En revanche, les preuves matérielles ne cessaient de s'accumuler. Au moins deux mystères avaient été résolus. D'abord celui de l'émulsion de myrrhe et d'encens sur le visage des victimes. Près du fauteuil de Blanche-Neige, on avait trouvé un petit pot de Boswellin, un baume analgésique utilisé dans le traitement de la polyarthrite chronique Les mains de Blanche-Neige étaient enduites de cette pommade. Taylor ne cessait de penser à la manière dont la substance avait été transférée sur les tempes des filles, et cela lui donnait la nausée. En dépit de ses infirmités, il avait aidé à tuer les victimes, les avait tenues dans ses mains et caressées.
On avait découvert dans une chambre au troisième étage des couteaux, de la corde et du sang séché. Taylor était convaincue qu'on trouverait des correspondances avec les profils ADN d'Elizabeth Shaw, de Candace Brooks et de Glenna Wells. Elle priait pour qu'on n'en trouve pas davantage.
L'allée était envahie par des voitures de patrouille. Dans la rue, une petite foule constituée de voisins essayait de savoir ce qui se passait. Taylor se tourna vers eux et vit qu'ils l'observaient.
Au bout de l'allée, la voiture de John apparut. Dieu merci, songea-t-elle.
Il fut obligé de se garer et de venir à pied jusqu'à la maison. Ses épaules étaient affaissées ; il apportait de mauvaises nouvelles. Elle arrivait à lire en lui sans trop de difficultés, à présent.
Arrivé près d'elle, il l'enlaça et la serra de toutes ses forces. La chaleur de ses bras était agréable, mais Taylor ne ressentait, pour l'instant, aucune émotion. Elle venait de tuer deux hommes en deux jours, et il allait lui falloir un moment pour s'en remettre.
— J'ai de mauvaises nouvelles.
— A propos de Win ?
Il resta un instant interloqué, puis il fit non de la tête.
— A propos de Charlotte.

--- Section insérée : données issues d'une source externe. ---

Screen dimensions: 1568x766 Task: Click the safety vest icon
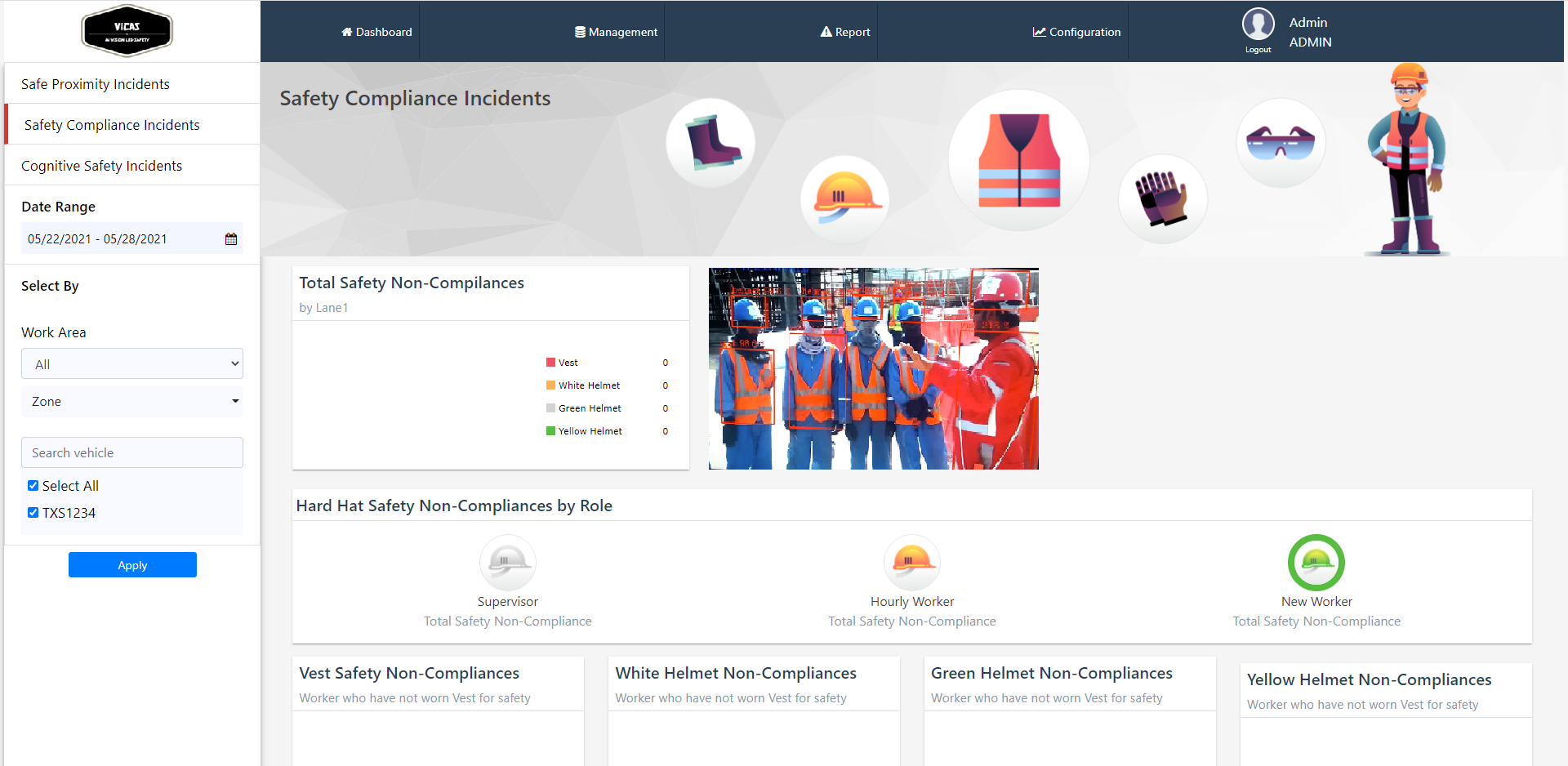(x=1018, y=160)
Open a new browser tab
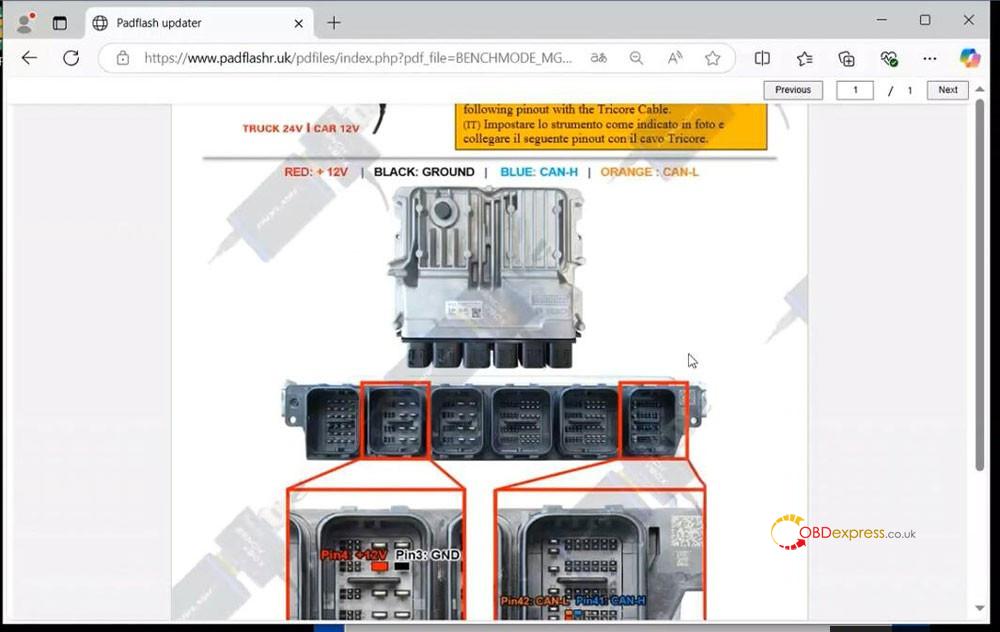The height and width of the screenshot is (632, 1000). 334,22
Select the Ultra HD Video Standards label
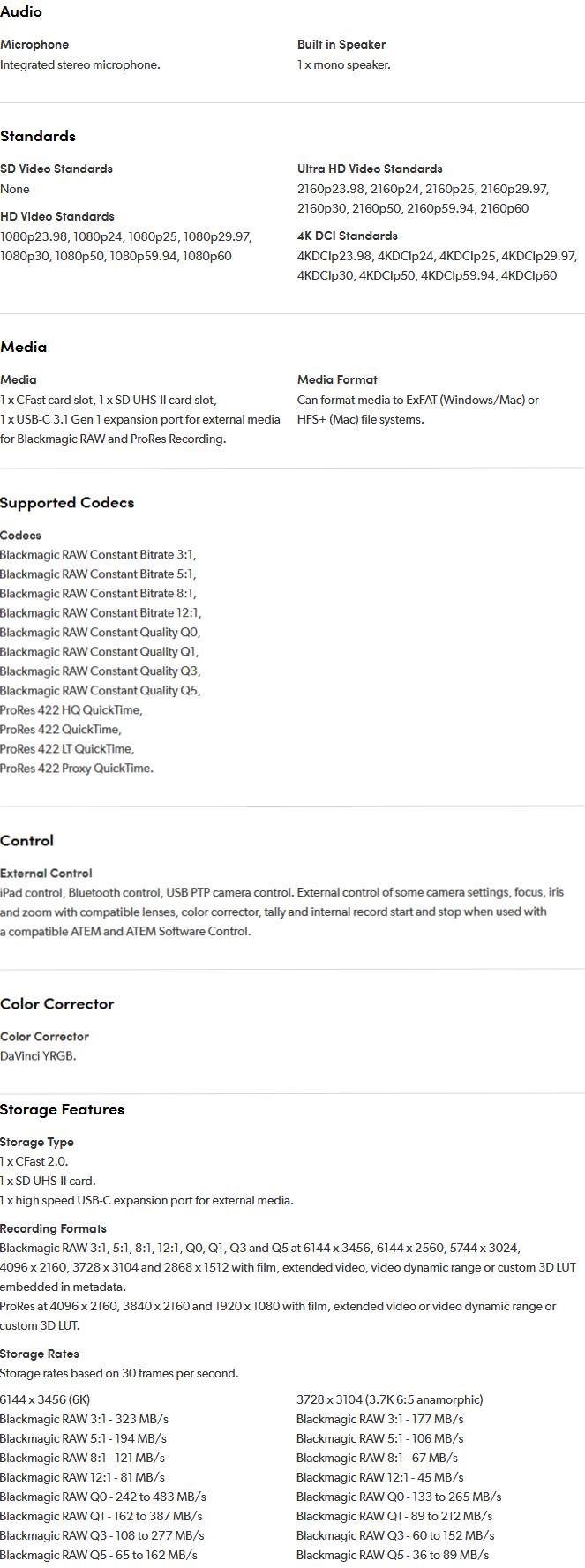The width and height of the screenshot is (585, 1568). [x=370, y=169]

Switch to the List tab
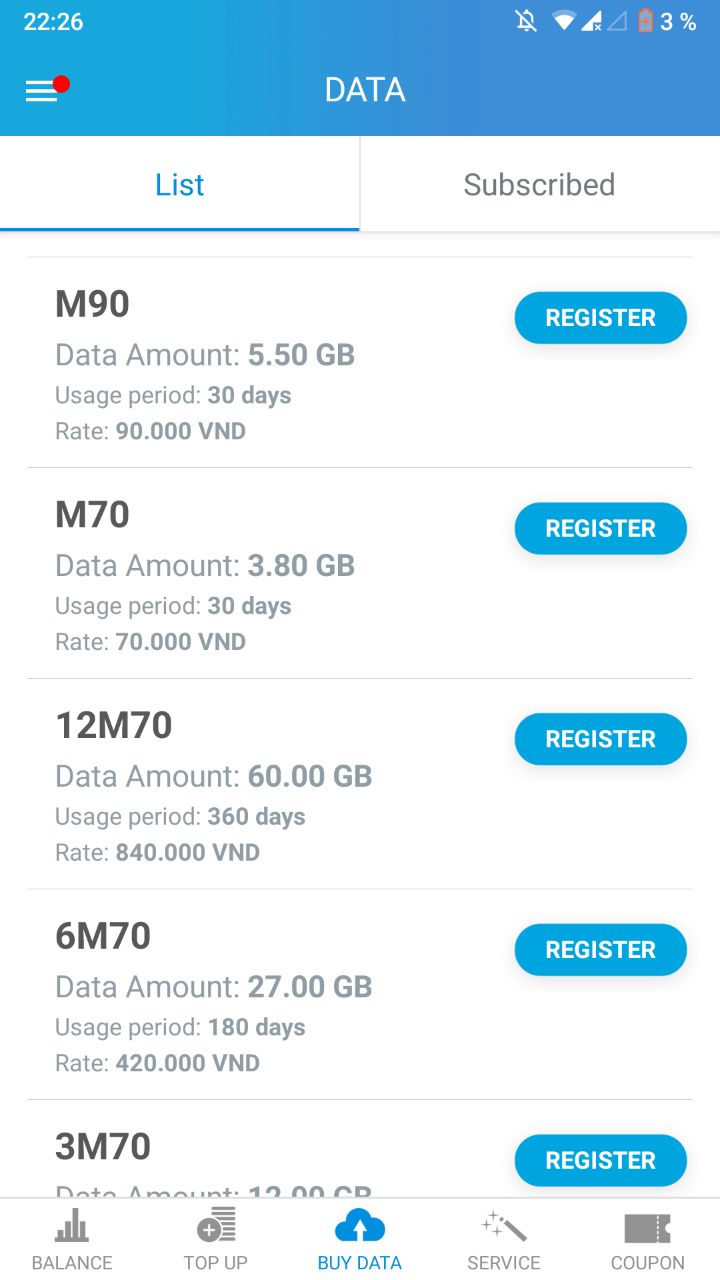(180, 184)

J'ai parlé avec Jane Macias et j'ai fait quelques vérifications. Charlotte était sa fille. La fille de Blanche-Neige.
— Quoi?
— Je sais. Jane-a fait une longue déposition. Elle affirme que Charlotte est la fille de Fortnight. Blanche-Neige serait venu lui parler, lui aurait avoué des détails de ses crimes, comme s'il se confessait. Apparemment, il lui a dit que Charlotte était sa fille et que Carlotta, sa femme, était morte en donnant naissance à Joshua, le frère de Charlotte. L'abandonner en lui laissant la charge d'un fils handicapé et d'une fille incontrôlable, c'était pour lui la trahison suprême. Les meurtres, c'était un moyen de la ressusciter.

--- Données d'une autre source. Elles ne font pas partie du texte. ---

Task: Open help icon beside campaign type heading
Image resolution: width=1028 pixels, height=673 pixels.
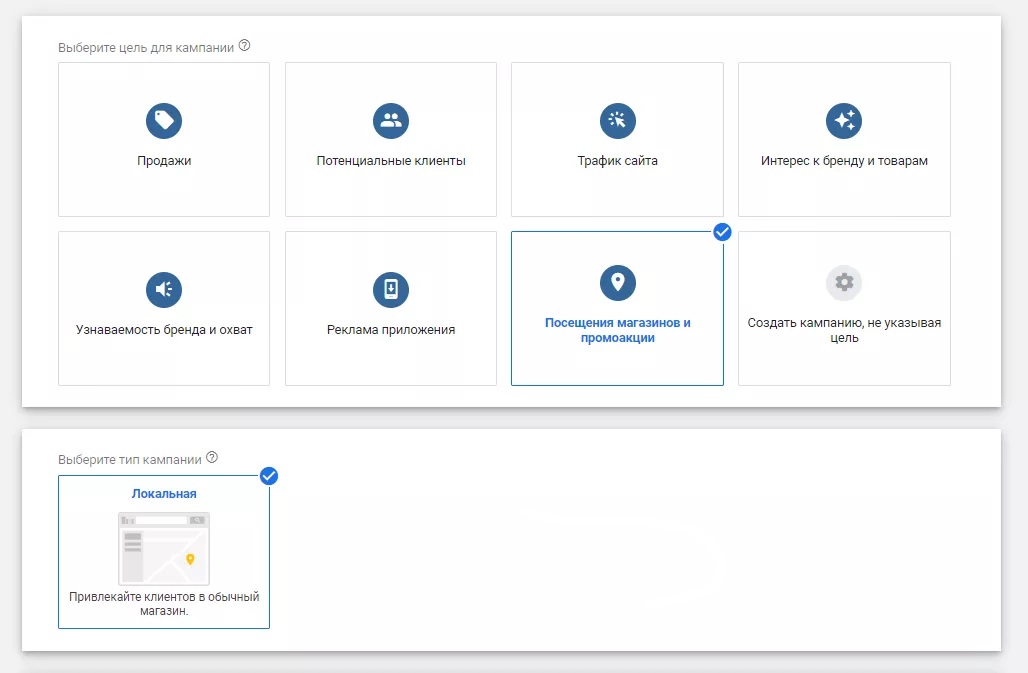Action: pyautogui.click(x=212, y=459)
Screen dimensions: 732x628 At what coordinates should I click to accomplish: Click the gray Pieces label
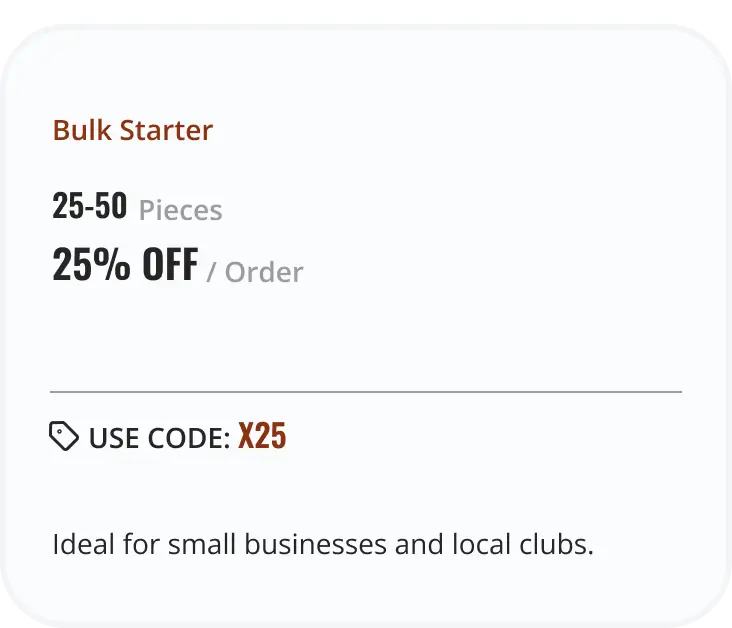(x=180, y=211)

— Attends, répète,je n'arrive pas à y croire... Charlotte est la fille d'Eric et de Carlotta Fortnight?
— Jane me jure qu'elle a vu Charlotte à la maison à deux reprises, en train de parler à Blanche-Neige et à son apprenti. Elle nous a donné son signalement, il correspond à celui de l'homme que tu as croisé à Control. Il n'est pas ici?

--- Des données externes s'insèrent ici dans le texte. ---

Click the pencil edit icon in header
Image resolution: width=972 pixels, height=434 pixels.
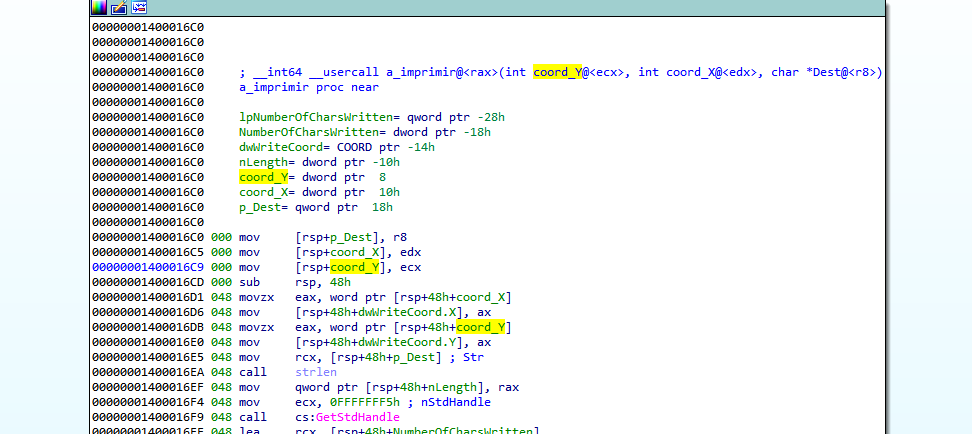118,7
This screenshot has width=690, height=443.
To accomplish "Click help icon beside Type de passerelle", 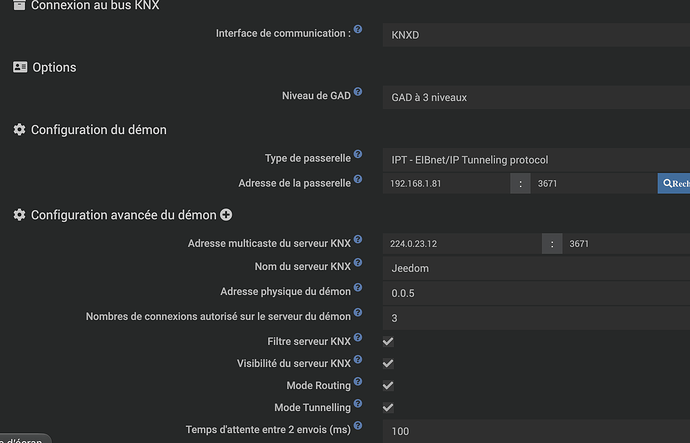I will coord(358,154).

— Non. Il n'y avait personne à part Blanche-Neige... je veux dire Eric Fortnight, et son fils. Nom de... Charlotte était sa fille ! Ça explique pas mal de choses. J'avais bien compris qu'elle était complètement cinglée, mais...
Le visage de John s'était figé en un masque impénétrable.
— J'ai appelé Garrett. Il a confirmé. Le FBI est en train de passer au peigne fin tous les effets personnels de Charlotte. Ils étaient en train de vérifier les anomalies dans les protocoles de son ordinateur, mais quand ils ont craqué son pare-feu, le disque dur qui contenait ses données s'est automatiquement reformaté. Ils ont du pain sur la planche.
Taylor commençait à avoir le vertige. Charlotte Douglas, la fille de Blanche-Neige... Cela voulait dire qu'elle venait de Nashville. Bizarre qu'elle ne l'ait jamais rencontrée, étant donné que ses parents et ceux de Charlotte étaient amis. On avait dû l'envoyer en pension après la mort de sa mère, ou quelque chose comme ça. Un vague sentiment de pitié se fraya un chemin en elle, mais, n'ayant pas le temps de l'analyser, elle le chassa pour l'instant.
— Nous aussi, dit-elle, on a du pain sur la planche. L'apprenti est toujours en liberté. Et il faut qu'on mette la main sur Malik. Dès qu'il apprendra la mort de Fortnight, mon père ne lui sera plus d'aucune utilité. Il faut qu'on lui parle tout de suite.
— Allons-y.
Ils coururent jusqu'à la voiture de John et il partit en dérapant, forçant les badauds à s'éparpiller.